» WHAT YOU SHOULD DO: Repeat the lines from the one containing "Task: Click the Payable Amount $0.00 value" through the last line of the data, exactly, pictures omitted.

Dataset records

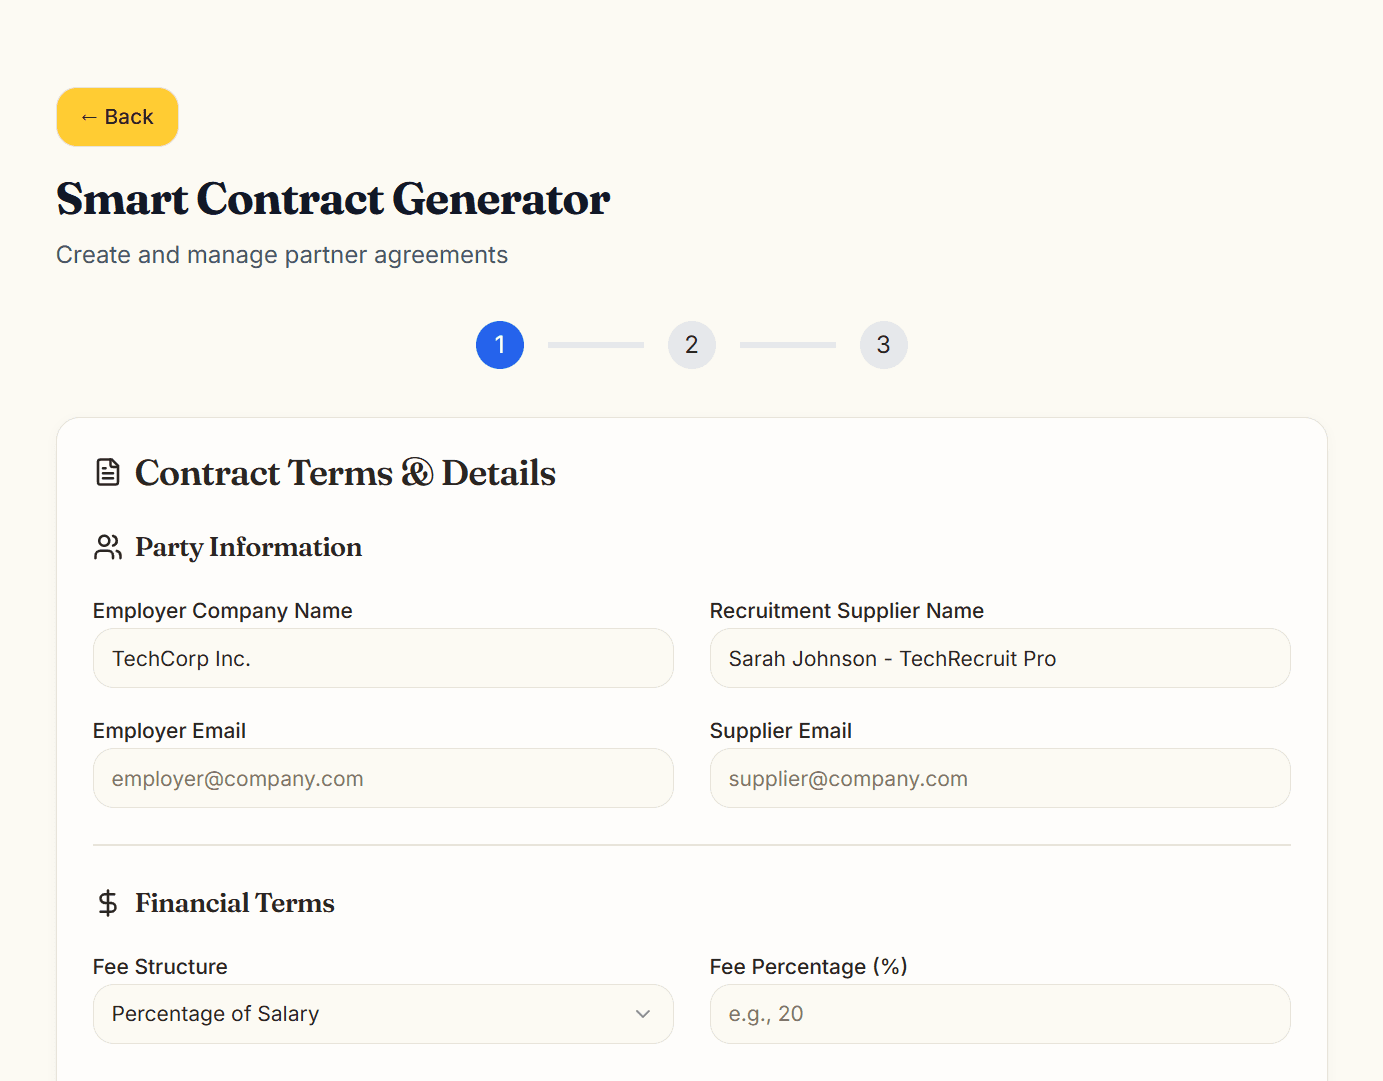Click the chevron arrow in Fee Structure
This screenshot has width=1383, height=1081.
pos(643,1014)
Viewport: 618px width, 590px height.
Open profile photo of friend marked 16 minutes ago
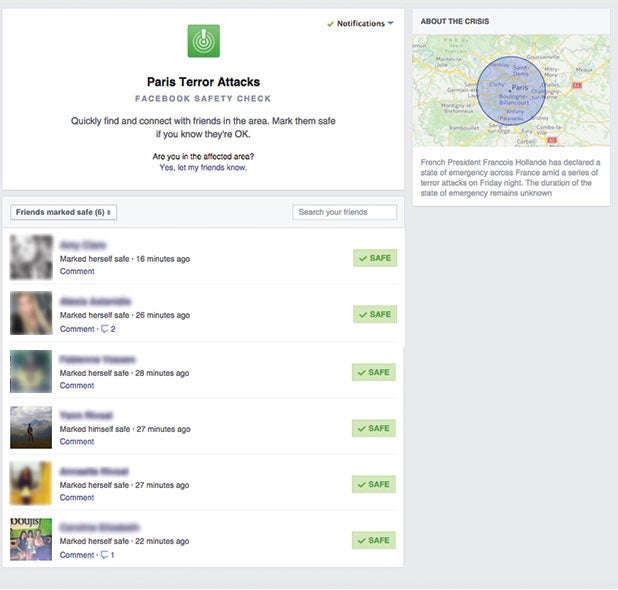coord(31,257)
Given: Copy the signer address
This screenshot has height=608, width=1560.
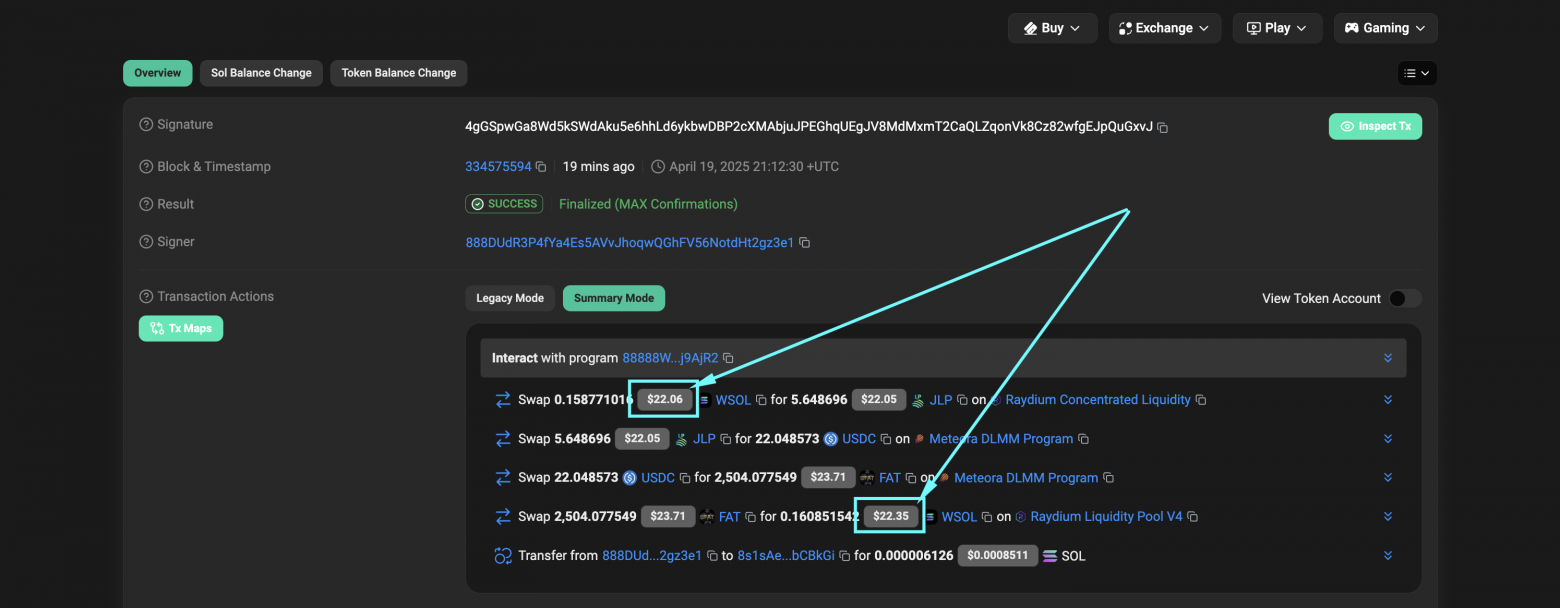Looking at the screenshot, I should 805,243.
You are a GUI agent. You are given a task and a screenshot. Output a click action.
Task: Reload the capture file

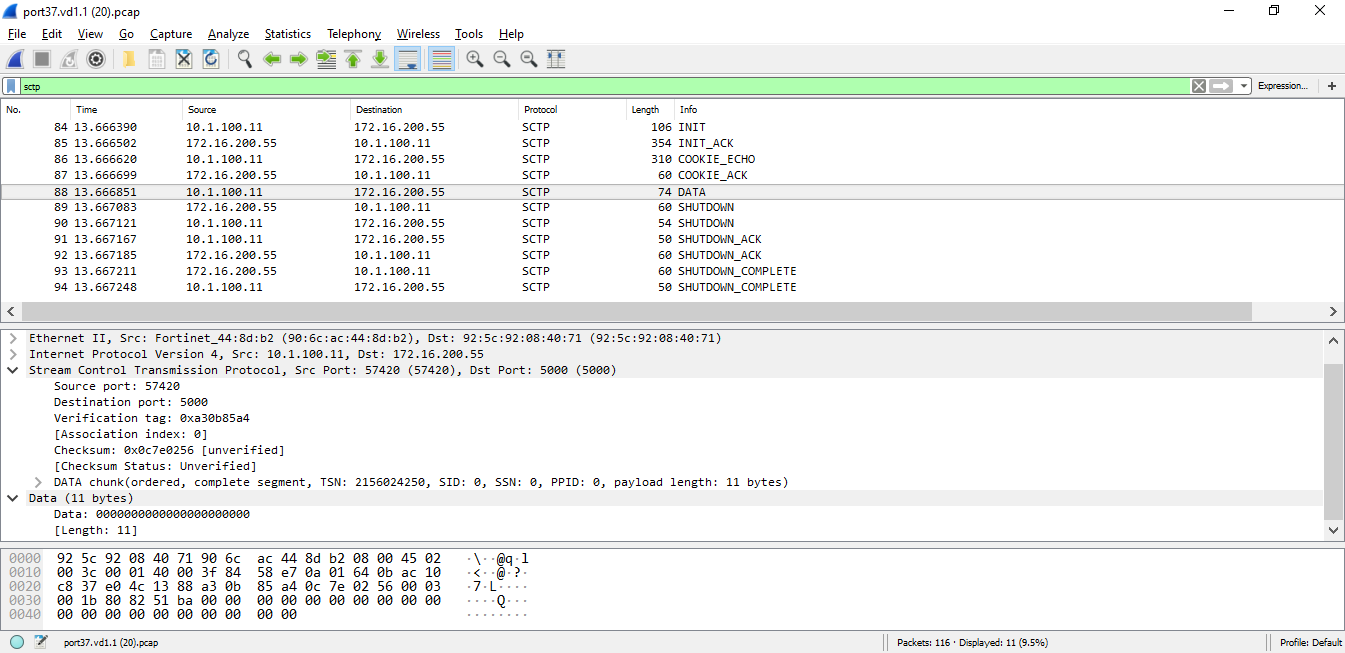click(211, 60)
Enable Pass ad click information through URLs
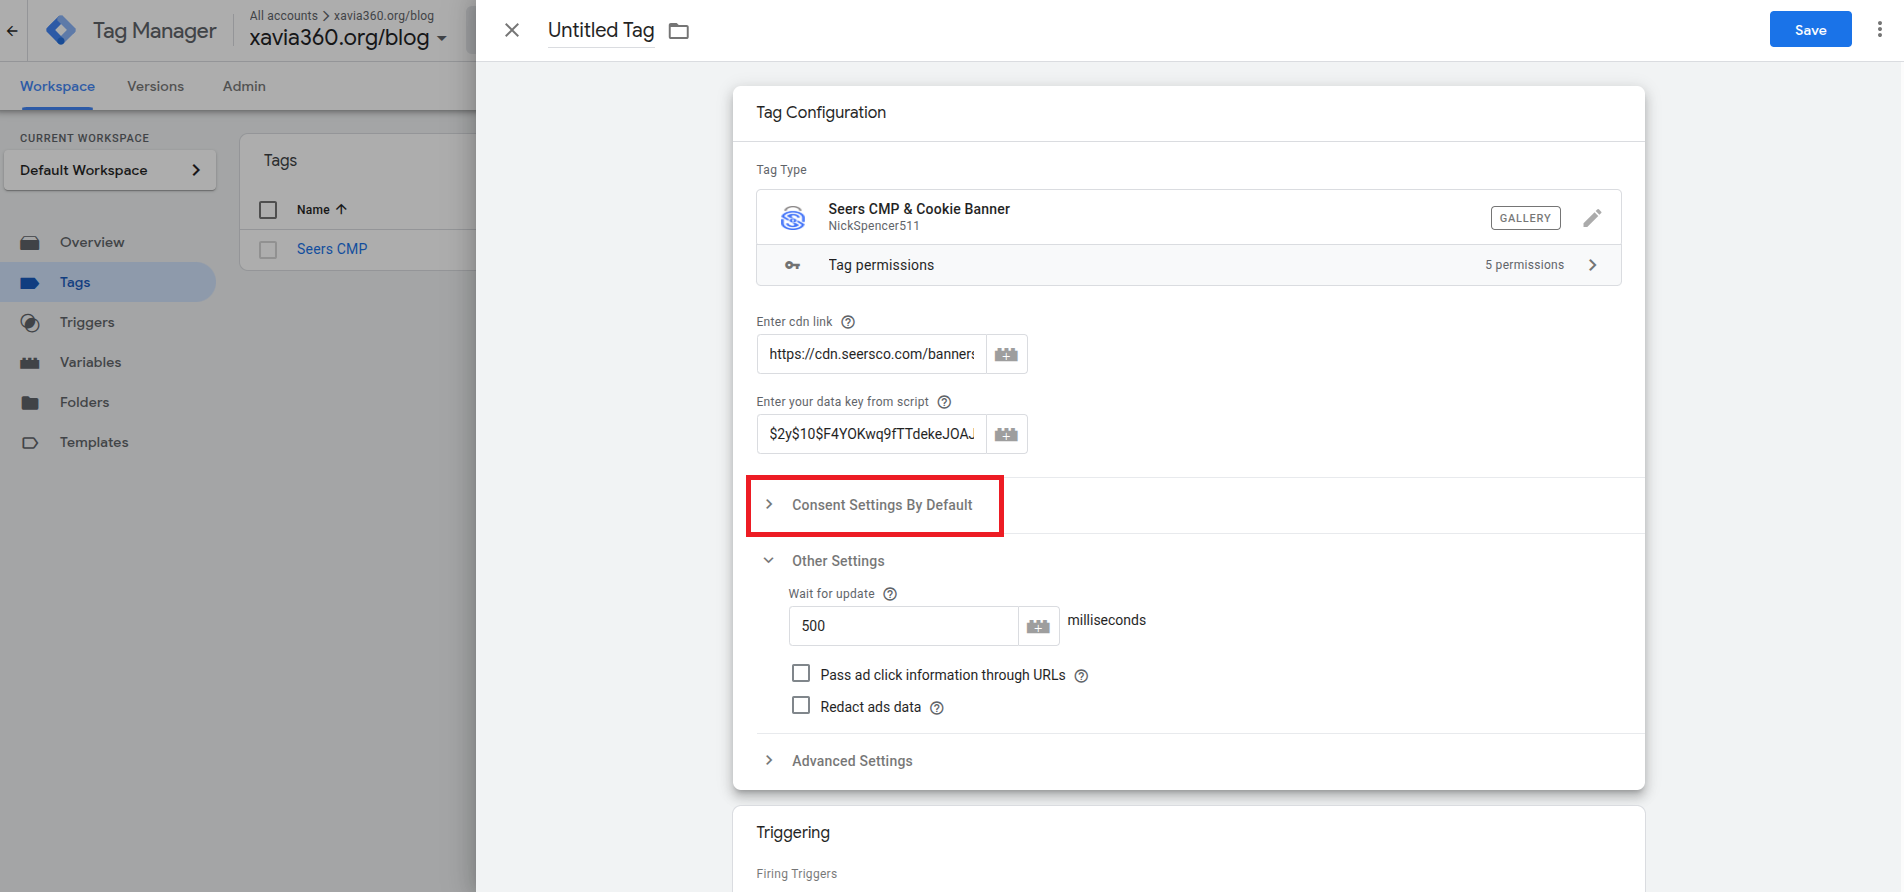This screenshot has height=892, width=1904. (x=801, y=674)
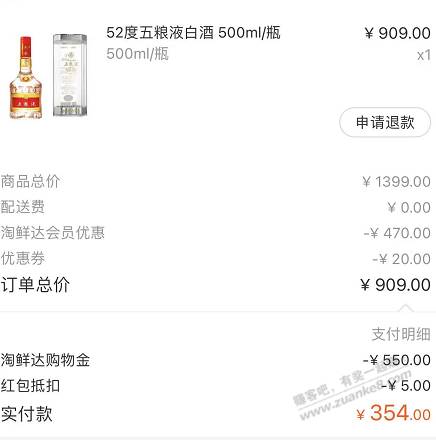
Task: Collapse the 支付明细 payment details section
Action: 401,334
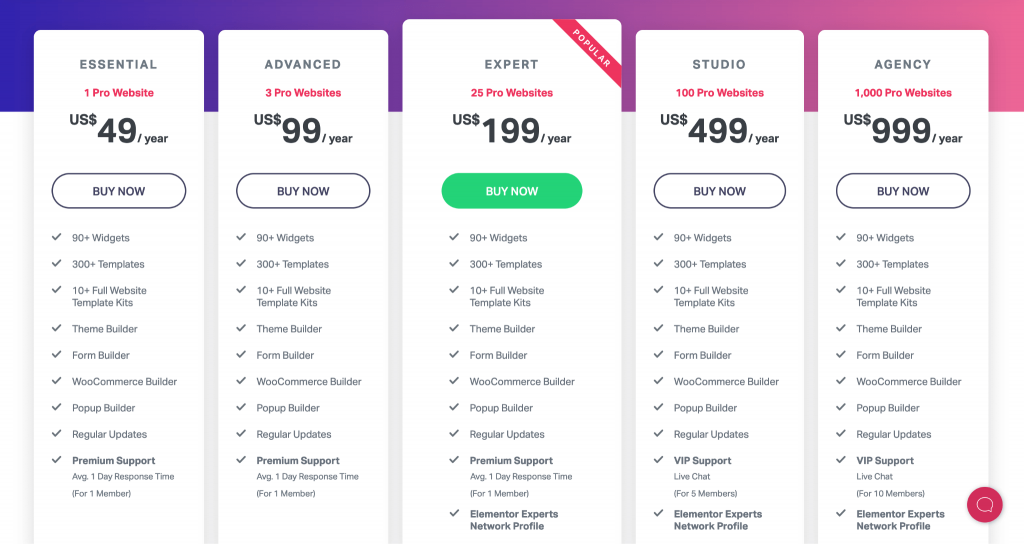
Task: Click the red chat support bubble icon
Action: [x=984, y=504]
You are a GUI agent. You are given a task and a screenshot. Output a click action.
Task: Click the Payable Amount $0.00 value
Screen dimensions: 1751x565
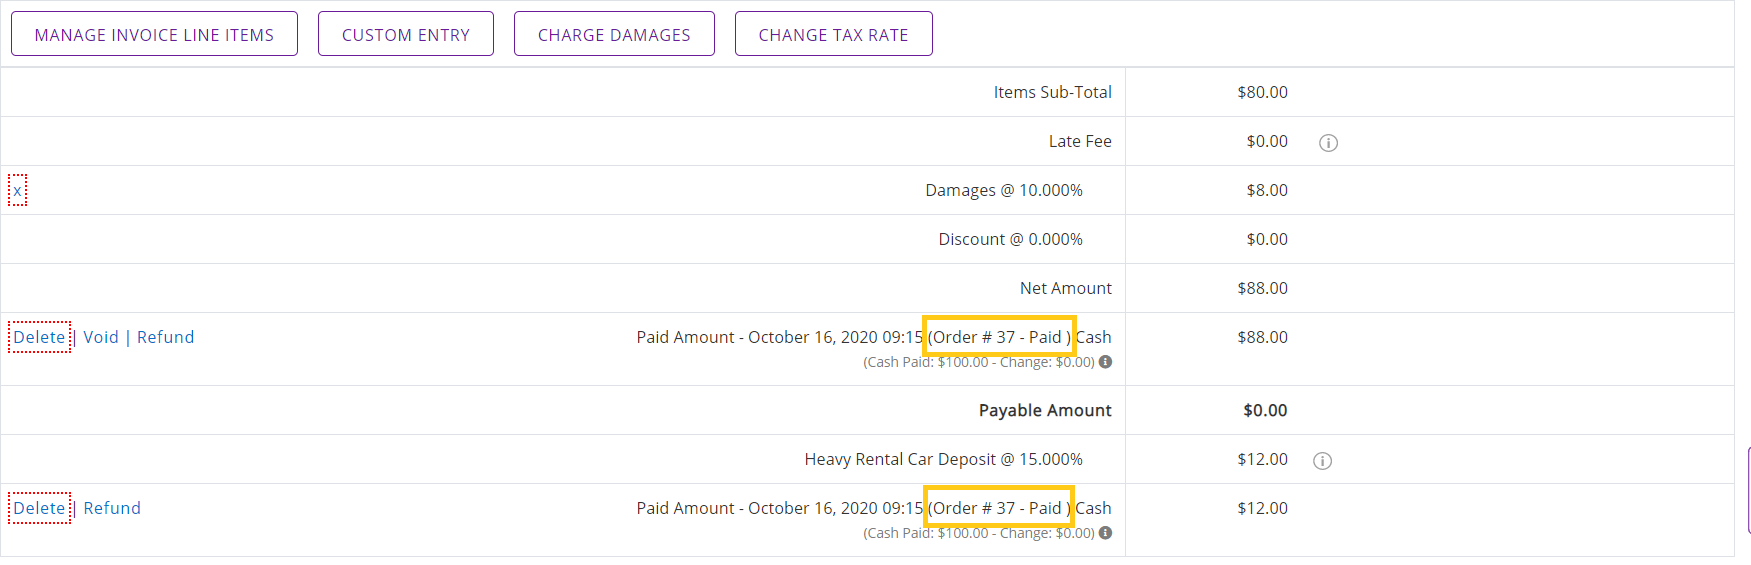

» ANSWER BOX:
Task: Click the Payable Amount $0.00 value
Screen dimensions: 1751x565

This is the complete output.